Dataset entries
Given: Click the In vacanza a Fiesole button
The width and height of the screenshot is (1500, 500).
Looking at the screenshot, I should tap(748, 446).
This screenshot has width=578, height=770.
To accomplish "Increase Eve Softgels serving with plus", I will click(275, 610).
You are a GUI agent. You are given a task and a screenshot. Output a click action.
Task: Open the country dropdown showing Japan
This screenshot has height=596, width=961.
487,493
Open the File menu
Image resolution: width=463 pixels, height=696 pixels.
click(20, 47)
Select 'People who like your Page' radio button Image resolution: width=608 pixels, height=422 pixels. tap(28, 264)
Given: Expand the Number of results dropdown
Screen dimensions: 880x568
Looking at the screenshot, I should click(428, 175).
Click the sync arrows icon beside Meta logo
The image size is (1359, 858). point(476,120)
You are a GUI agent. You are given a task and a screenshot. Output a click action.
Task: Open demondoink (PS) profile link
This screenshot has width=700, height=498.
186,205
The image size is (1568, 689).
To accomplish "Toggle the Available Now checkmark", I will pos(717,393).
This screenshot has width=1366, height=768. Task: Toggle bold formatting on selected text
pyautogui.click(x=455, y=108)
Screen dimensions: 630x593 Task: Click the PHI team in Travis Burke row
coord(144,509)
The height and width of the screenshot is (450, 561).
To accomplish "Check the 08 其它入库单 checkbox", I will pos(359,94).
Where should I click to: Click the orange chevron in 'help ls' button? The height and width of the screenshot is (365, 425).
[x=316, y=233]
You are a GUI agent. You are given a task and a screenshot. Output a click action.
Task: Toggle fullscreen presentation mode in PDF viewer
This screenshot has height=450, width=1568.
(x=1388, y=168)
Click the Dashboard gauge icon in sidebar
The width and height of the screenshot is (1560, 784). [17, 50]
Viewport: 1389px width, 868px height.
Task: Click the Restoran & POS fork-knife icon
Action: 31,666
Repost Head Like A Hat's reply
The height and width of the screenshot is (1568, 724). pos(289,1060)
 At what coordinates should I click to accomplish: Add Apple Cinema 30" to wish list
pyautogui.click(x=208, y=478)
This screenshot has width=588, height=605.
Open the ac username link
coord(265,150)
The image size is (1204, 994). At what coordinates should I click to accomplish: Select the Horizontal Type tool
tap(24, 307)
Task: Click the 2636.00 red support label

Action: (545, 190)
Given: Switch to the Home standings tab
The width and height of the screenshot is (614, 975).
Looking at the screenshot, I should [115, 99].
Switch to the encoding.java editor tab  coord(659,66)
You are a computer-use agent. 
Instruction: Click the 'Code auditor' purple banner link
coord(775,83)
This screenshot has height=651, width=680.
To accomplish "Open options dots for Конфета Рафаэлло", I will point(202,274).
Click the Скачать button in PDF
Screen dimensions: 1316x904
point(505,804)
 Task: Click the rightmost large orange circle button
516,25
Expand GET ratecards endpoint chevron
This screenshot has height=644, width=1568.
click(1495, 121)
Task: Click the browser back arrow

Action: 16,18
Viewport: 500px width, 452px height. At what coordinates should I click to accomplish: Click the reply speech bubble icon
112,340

_TASK_
Using the records above, copy each line that contains "dropdown".

_SOLUTION_
Task: Open the country dropdown showing Japan
Given: Expand the Number of results dropdown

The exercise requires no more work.